(Aim of the task) Among the lines below, list those containing the string "button".

**********

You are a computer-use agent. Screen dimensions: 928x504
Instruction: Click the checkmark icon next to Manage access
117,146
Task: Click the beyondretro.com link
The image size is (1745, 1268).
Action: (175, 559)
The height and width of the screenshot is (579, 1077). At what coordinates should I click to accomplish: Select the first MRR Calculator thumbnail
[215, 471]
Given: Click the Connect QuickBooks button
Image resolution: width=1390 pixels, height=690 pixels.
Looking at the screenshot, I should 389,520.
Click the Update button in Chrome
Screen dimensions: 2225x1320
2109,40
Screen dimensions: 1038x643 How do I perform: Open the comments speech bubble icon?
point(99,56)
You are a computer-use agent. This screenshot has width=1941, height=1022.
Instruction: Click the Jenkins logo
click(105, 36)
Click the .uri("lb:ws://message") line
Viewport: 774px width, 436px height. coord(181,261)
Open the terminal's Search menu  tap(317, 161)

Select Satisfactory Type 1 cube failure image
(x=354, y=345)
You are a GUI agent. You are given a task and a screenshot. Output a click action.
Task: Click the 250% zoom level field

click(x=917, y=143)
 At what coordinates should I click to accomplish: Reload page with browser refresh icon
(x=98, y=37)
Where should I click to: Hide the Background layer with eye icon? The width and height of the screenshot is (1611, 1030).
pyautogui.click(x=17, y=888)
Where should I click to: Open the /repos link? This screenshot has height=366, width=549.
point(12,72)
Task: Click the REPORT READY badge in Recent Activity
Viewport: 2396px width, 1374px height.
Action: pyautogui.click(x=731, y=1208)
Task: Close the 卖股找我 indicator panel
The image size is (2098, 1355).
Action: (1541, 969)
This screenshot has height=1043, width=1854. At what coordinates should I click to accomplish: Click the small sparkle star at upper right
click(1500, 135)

**********

(Response area)
Given: Click the Connect QuickBooks button
Click the Update button in Chrome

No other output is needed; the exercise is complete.